- Required work: Please retype everything in the listing from the line containing "You are a GUI" down to the line containing "The image size is (1494, 812).", both lines included.

Records for locating described items
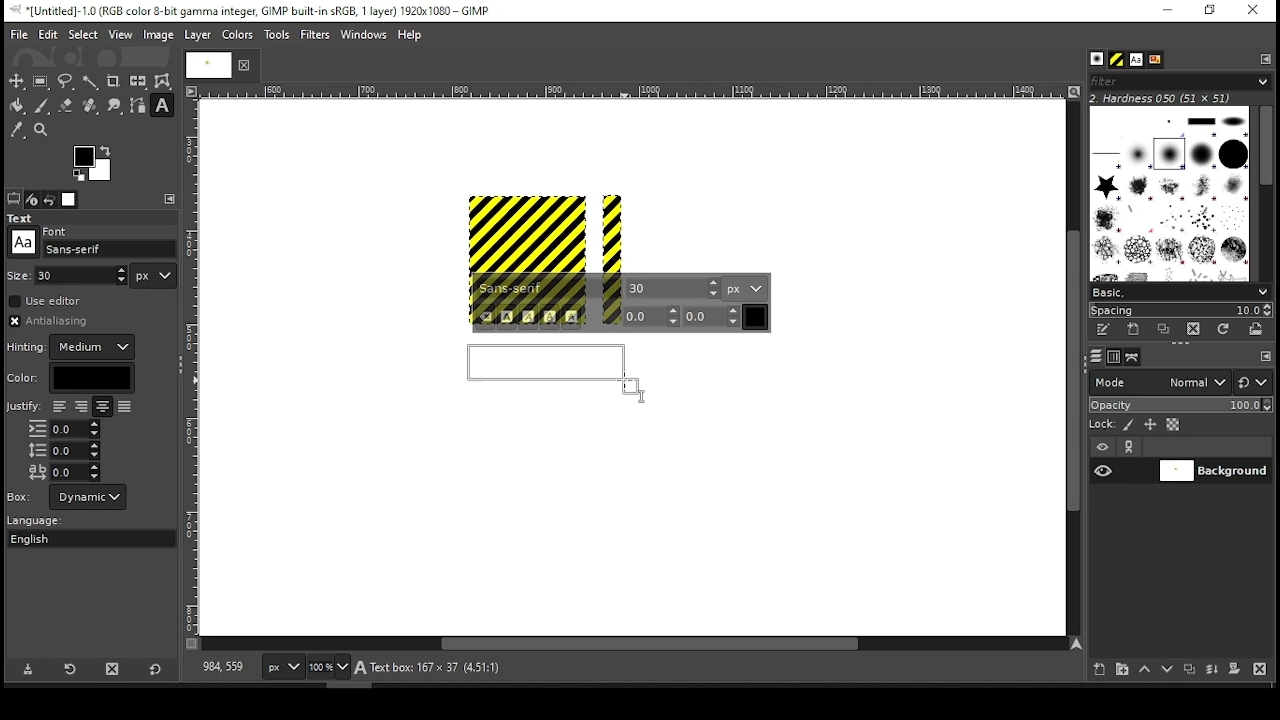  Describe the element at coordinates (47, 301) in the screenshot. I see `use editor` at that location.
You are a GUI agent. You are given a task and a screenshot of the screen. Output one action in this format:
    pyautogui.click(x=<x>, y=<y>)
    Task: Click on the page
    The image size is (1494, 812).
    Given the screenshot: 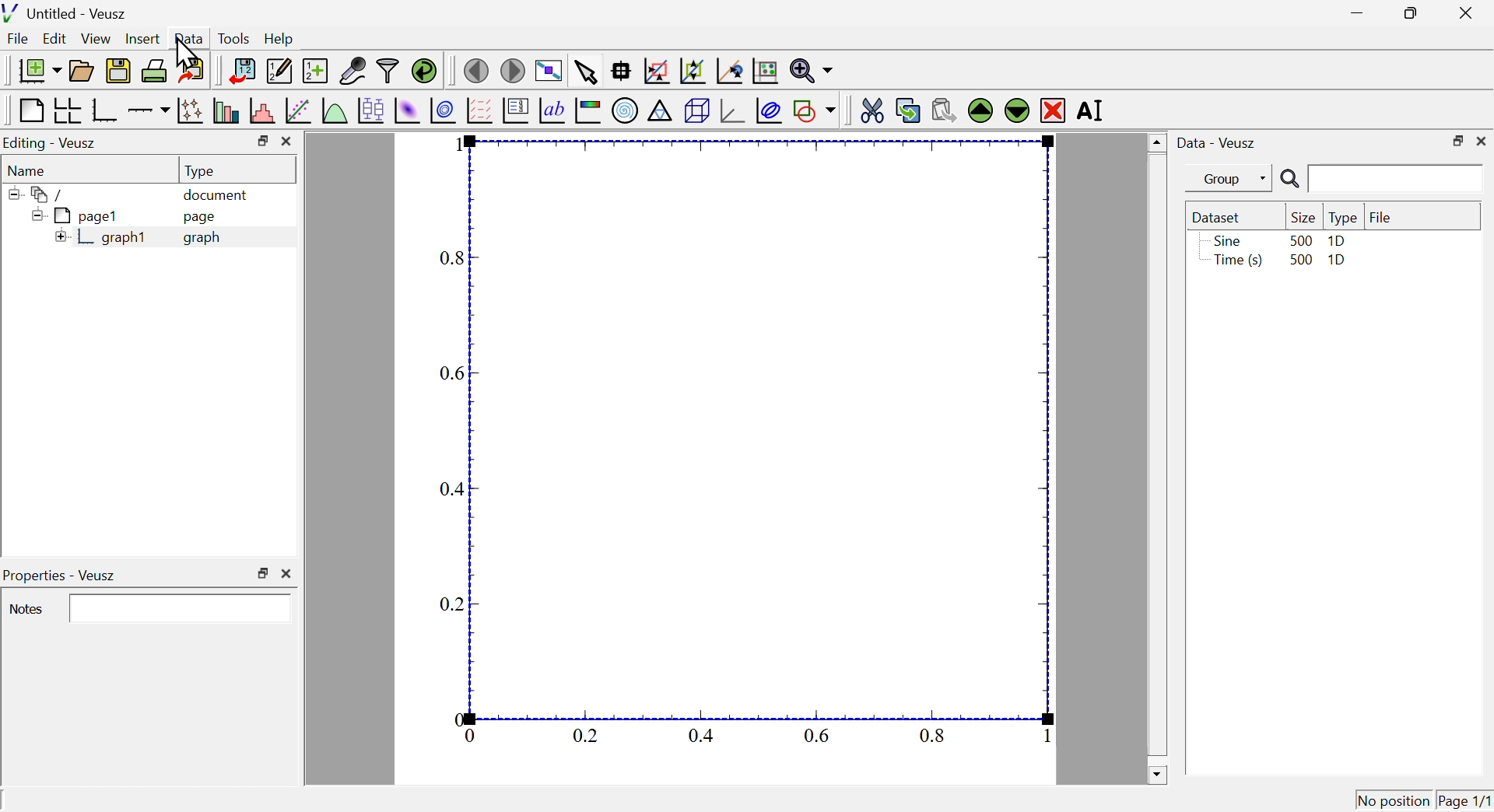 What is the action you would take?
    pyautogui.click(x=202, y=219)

- Written solution:
You are a GUI agent. You are given a task and a screenshot of the screen. Output one action in this format:
    pyautogui.click(x=<x>, y=<y>)
    Task: Click on the page
    The image size is (1494, 812).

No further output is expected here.